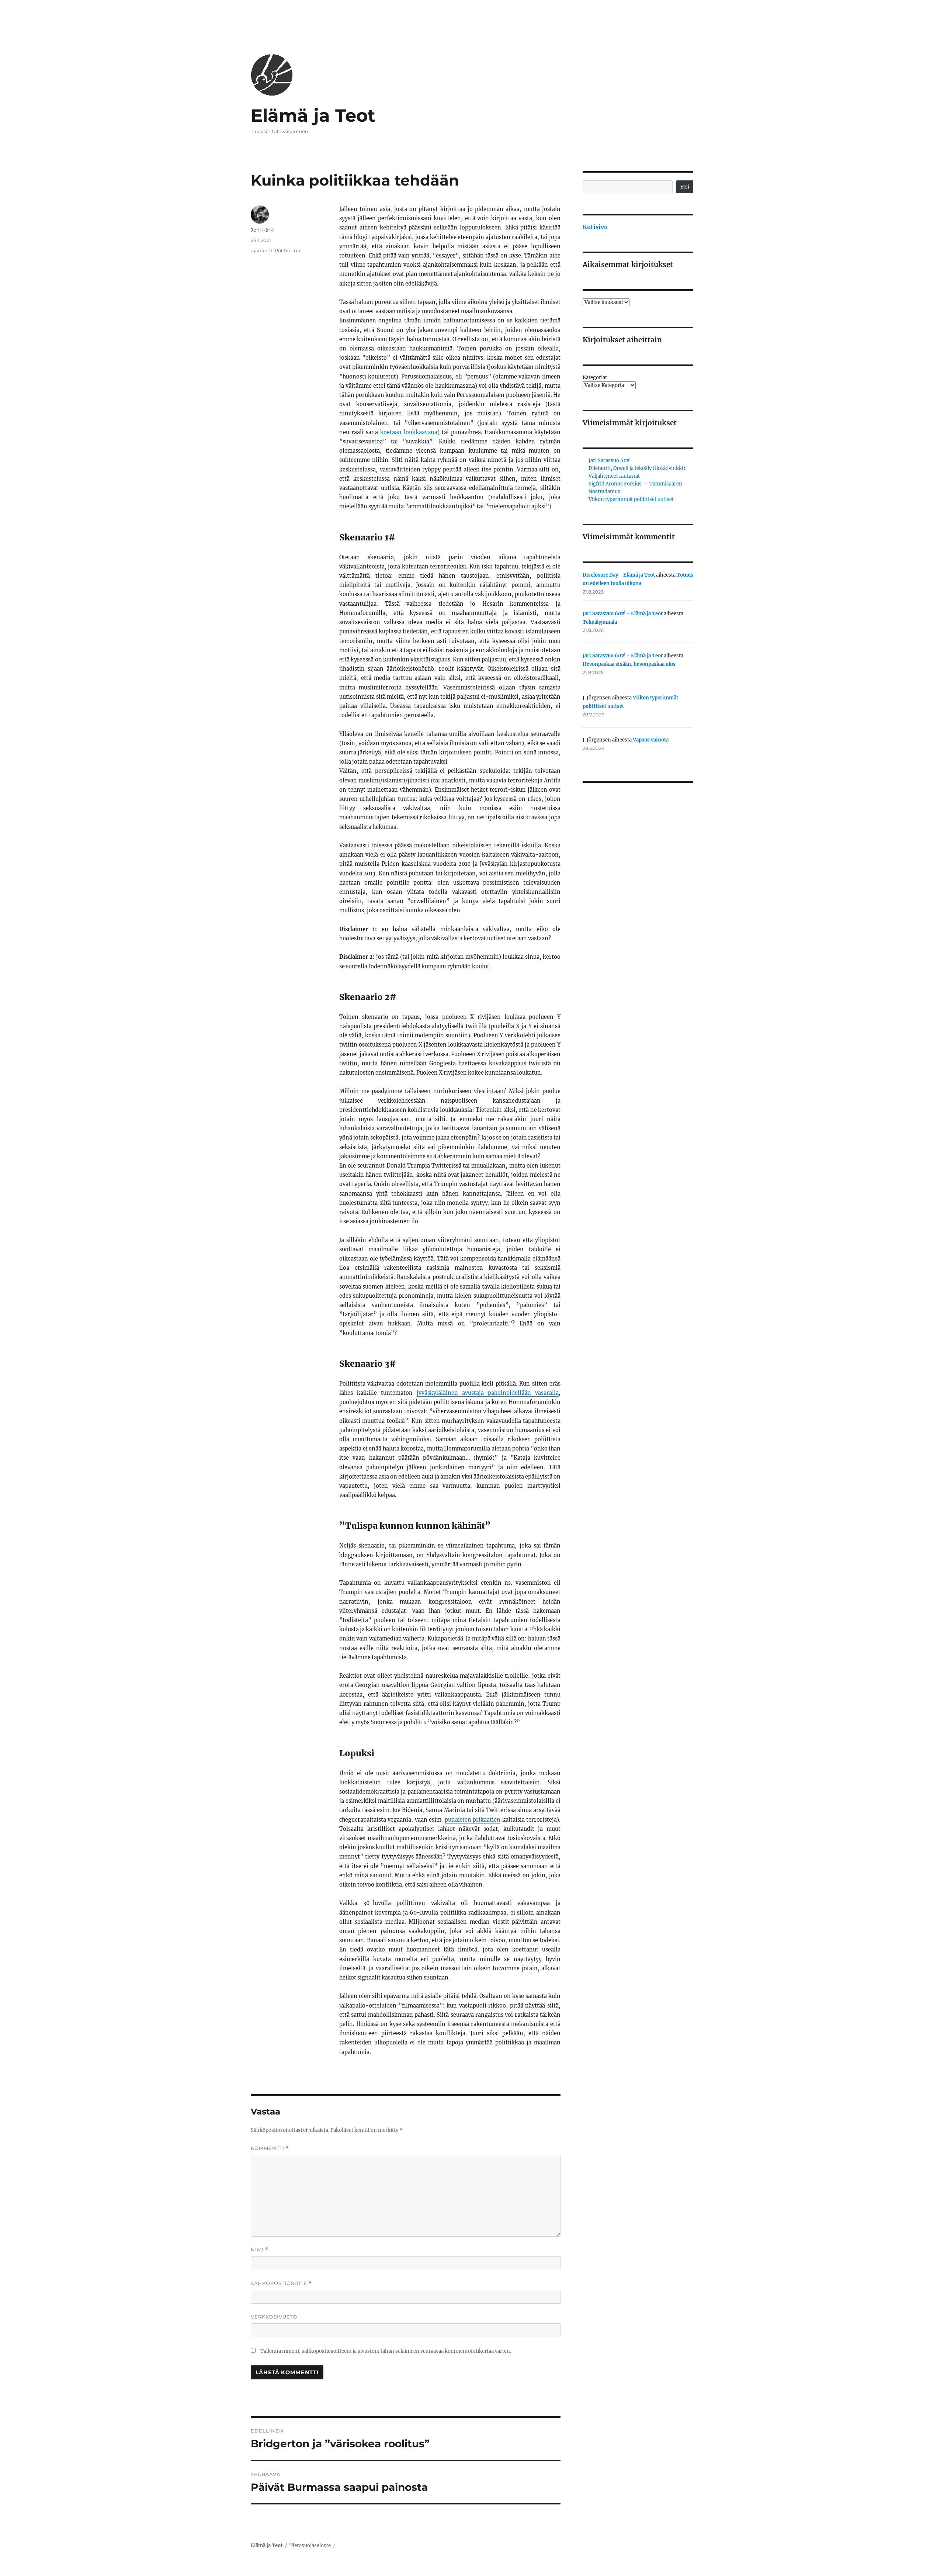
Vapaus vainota (651, 740)
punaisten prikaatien (472, 1819)
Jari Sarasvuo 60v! (610, 460)
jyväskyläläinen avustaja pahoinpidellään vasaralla (488, 1393)
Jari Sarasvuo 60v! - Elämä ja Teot (623, 614)
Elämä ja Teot (313, 115)
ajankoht (262, 250)
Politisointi (288, 250)
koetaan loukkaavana (408, 432)
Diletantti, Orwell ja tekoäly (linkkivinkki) (637, 468)
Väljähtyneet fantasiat (614, 476)
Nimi (259, 2250)
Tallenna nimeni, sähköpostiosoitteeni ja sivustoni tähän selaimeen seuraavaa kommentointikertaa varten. (385, 2351)
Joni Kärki (263, 230)
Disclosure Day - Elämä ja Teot (619, 575)
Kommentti (270, 2148)
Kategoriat (595, 377)
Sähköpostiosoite (281, 2283)
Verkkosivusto (274, 2317)
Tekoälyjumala (600, 622)
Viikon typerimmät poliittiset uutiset (631, 499)
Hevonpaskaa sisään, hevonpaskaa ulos (629, 664)
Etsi (684, 187)
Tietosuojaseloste (310, 2545)
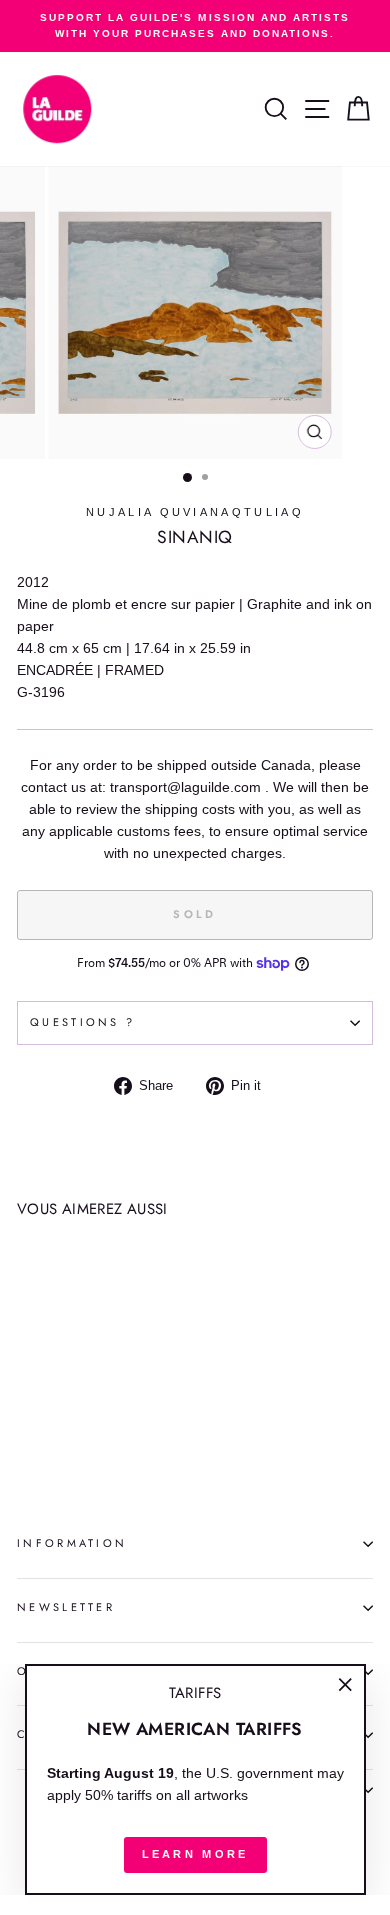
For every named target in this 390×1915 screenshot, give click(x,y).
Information (72, 1543)
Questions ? (82, 1022)
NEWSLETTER (66, 1607)
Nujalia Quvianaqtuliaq (195, 512)
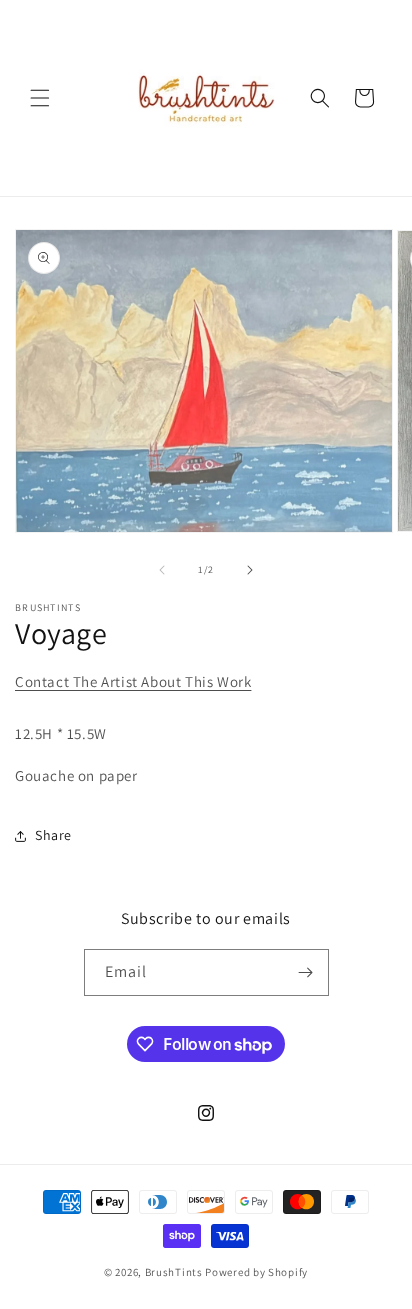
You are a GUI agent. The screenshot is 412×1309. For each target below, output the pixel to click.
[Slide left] (162, 570)
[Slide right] (250, 570)
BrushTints (174, 1272)
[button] (40, 98)
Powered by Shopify (256, 1272)
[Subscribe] (306, 972)
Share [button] (53, 835)
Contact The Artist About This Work (133, 681)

========================

TASK TO COMPLETE: Print exactly, and only, the lines from the line that contains "Share [button] (53, 835)" through the last line of the records.

EXERCISE RESPONSE:
Share [button] (53, 835)
Contact The Artist About This Work (133, 681)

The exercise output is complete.